Ascension : Hash No: 1272
Submitted by The Islander (Islander Internet Editor) 27.08.2009 (Article Archived on 10.09.2009)

Hound: Stinky Nuts
Hares: Premature Launch, Who’s Your Daddy, Evil Scoucer, Piss Head, Bring It On, Ball Handler, Penguin, Kelly, Jim, Poker Face, Pole Dancer, Whatever Minga, Morganasaurus, Lanky, Nip’n’Suck, Miss Mardy Pants, Little Chuffer, Mildew, Little Grease Lightning, Foreign Body, Brazilian Butt, Strawberry Girl, Skinny Butt, Chipp family, Bloodsucker
Apres Hashers: Toilet Tosser

The group gathered at the tanks behind the Lizard; a technicality apparently overlooked by Bloodsucker who drove around looking for the group!  By the time she got there, the hounds had headed off.  With vehicles blocking the on-on, she headed off on a search mission.  At least that was her excuse for taking a shortcut & missing the scenic route through the Hobby Park!


At the first circle check which found everyone by the blue pipeline (wonder where the Blue Newfie is hashing these days!), there was some concern about the missing Chipp family.  It wouldn’t be good to lose brand new hashers on their first outing!  Eventually they were spotted climbing down the rocky embankment, Mum & Dad balancing the little ones!

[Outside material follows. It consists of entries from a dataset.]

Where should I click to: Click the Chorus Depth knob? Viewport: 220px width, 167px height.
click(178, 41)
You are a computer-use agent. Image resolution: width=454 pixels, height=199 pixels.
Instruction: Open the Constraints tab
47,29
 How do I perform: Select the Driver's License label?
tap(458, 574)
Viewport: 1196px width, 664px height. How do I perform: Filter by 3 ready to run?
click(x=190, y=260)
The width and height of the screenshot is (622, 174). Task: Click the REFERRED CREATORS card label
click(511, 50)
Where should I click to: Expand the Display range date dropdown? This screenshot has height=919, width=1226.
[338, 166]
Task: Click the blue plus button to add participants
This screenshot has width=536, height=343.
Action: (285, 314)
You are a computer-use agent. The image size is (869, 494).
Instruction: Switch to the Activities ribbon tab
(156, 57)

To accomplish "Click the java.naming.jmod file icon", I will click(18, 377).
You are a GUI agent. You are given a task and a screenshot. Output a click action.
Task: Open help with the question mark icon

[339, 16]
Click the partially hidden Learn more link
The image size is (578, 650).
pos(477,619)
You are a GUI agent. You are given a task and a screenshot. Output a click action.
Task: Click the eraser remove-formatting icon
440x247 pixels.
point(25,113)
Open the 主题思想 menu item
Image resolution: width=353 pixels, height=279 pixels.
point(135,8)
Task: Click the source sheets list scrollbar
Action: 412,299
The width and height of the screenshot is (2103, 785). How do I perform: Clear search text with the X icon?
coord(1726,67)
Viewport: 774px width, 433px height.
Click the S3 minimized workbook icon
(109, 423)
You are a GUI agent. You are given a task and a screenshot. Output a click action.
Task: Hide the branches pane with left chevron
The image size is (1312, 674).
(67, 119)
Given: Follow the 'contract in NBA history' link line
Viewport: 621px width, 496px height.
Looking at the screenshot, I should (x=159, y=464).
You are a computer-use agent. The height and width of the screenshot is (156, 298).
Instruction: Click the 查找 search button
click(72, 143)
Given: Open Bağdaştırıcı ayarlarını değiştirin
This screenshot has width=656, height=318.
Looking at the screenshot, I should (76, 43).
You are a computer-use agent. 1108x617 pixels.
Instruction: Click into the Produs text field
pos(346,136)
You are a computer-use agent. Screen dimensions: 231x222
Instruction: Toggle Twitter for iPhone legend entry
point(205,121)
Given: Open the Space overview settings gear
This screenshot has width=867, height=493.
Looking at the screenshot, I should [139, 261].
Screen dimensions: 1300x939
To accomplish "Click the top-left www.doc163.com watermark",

No one took the offer of a quick and easy trip back down the pipeline, and off we headed by the old tanks.  Twists and turns led us across the plain to the old RDF site.  There was some discussion about the origins of the strange circle; some insisted it was where the Ascension witches practice their broomstick flying skills.  It might be a spot to avoid on a dark night!


From there, we kept heading to the ridge, across Benin City and the remains of the Kroomen’s camp.  Bloodsucker kept falling behind to investigate some bit of debris or suspicious rock pile.  At least she didn’t do the entire hash gripping a bone from some long dead creature like Strawberry Girl did!  Her pet dog will have a feast – good thing it’s already stuffed!


 


The bigger hashers carting littler ones on their backs and shoulders also fell behind the FRBs, but soldiered on.  At the cliff edge, all were relieved to head along the top, not down to the beach, even if it required a bit of scrambling.


We eventually found our way to the guns, and from there it was (mostly) an easy trek back along the track.  Of course, when we made it to the main road, the blobs of hash headed us back into the rocks.  Foreign Body was overheard wondering why we needed to take the rough route when there was a perfectly good road right there!


One last little scramble found us back at the parking area.  Great curry awaited, and everyone dug in gratefully.  Great hash Stinky Nuts!